The gentle Skokomish Tribal Nation remains committed to its tradition of honoring its elders, the sacred Elk in what is called the First Elk Ceremony which is held in the late summer at a picnic (Tuwadug Community Park) welcoming visitors, and its native creation lore.
First Elk Ceremony:
Skomish elders tell us when the world, as we know it, was reaching completion, du’kWibahl, “the transformer”, traveled throughout the highlands. He came upon some animal people. They had been sitting in the dust, which made their rear-ends all dusty.

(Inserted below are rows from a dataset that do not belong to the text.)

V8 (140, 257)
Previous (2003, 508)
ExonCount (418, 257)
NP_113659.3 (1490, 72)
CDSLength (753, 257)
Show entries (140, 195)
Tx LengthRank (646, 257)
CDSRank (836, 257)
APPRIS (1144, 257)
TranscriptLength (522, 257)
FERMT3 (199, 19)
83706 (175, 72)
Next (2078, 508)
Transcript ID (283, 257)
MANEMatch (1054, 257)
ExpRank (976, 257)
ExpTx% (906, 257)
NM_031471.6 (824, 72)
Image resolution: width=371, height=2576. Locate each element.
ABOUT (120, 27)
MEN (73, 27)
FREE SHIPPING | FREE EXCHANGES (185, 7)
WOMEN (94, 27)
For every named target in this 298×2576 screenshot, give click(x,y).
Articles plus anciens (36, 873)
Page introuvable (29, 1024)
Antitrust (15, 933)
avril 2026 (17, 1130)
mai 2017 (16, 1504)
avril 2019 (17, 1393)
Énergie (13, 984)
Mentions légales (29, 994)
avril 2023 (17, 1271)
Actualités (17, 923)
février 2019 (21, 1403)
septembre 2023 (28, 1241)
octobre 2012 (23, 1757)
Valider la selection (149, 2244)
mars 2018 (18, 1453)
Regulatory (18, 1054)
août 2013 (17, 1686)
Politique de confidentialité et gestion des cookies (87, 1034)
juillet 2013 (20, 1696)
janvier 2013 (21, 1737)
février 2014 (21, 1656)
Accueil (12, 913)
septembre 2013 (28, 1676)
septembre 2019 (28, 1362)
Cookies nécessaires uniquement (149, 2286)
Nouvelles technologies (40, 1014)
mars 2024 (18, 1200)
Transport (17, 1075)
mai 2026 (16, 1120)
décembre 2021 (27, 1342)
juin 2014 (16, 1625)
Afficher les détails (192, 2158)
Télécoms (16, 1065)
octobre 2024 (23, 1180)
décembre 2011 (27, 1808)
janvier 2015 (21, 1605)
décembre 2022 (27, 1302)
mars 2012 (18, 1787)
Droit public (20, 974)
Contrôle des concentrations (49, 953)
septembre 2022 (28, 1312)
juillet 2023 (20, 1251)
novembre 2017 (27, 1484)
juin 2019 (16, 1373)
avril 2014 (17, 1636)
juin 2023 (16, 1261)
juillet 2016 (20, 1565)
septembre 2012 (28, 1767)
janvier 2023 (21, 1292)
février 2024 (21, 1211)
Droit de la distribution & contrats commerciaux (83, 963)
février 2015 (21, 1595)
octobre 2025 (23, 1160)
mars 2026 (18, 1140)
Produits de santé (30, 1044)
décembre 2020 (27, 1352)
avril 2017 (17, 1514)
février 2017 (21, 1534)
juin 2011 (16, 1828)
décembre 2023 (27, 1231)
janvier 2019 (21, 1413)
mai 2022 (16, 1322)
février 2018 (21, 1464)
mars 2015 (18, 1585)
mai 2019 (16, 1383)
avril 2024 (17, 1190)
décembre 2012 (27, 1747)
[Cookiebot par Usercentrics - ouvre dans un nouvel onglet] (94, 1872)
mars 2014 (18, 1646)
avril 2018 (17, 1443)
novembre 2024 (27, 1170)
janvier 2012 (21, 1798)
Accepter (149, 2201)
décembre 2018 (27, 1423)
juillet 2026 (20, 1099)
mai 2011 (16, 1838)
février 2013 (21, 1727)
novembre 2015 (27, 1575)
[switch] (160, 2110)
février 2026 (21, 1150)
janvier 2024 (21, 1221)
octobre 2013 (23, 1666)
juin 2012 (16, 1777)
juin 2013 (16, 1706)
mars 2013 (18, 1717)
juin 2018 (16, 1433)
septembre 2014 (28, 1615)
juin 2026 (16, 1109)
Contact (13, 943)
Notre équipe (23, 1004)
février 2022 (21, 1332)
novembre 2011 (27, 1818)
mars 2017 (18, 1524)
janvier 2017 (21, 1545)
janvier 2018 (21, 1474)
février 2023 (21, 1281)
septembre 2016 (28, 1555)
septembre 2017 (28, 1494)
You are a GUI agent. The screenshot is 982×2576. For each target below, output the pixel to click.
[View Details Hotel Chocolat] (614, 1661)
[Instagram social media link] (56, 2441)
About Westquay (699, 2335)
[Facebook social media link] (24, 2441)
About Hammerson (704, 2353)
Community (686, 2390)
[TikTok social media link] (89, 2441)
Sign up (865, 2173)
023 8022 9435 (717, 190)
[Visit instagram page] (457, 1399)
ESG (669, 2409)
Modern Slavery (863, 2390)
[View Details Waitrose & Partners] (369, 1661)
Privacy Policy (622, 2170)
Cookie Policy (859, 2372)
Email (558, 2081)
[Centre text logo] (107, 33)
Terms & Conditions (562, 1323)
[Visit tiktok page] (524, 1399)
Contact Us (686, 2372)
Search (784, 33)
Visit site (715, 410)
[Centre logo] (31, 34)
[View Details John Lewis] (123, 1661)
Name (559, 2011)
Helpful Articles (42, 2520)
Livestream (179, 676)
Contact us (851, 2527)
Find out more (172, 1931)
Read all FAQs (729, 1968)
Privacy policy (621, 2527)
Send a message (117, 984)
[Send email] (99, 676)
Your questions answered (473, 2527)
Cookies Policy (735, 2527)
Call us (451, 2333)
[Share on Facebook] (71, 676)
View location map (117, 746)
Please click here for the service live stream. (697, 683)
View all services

When the transformer asked the animals what they wanted to be, they replied, “Make us whatever you wish.” The transformer, du’kWibahl, changed them into d3xWkWa’kap (salted on the rear). The transformer decreed from that time on, they would be the high chief of all the game animals, second to none in significance. The mountain presently known as Mt. Washington, was called si’luahL by the Twana. It is in this area where the transformer came upon the people that he changed into the elk we know now.
Today, we call these transformed people “Elk”. The transformer made the law that until the end of time the Twana would honor the Elk with the First Elk Ceremony. This ceremony was believed to be necessary in order to placate the spirit of the “Father of the Game Animals” as decreed by the Transformer.
As a rule, the ritual treatment of the Elk was considered to be highly essential in order to ensure the prosperity of the Elk People. The First Elk Ceremony was also believed to feed asta’laX, power of the land game hunter and the shaman power of sxW34da’cH. The headman of the Elk drive would let out a holler that froze the game animals in their path, making them easy prey.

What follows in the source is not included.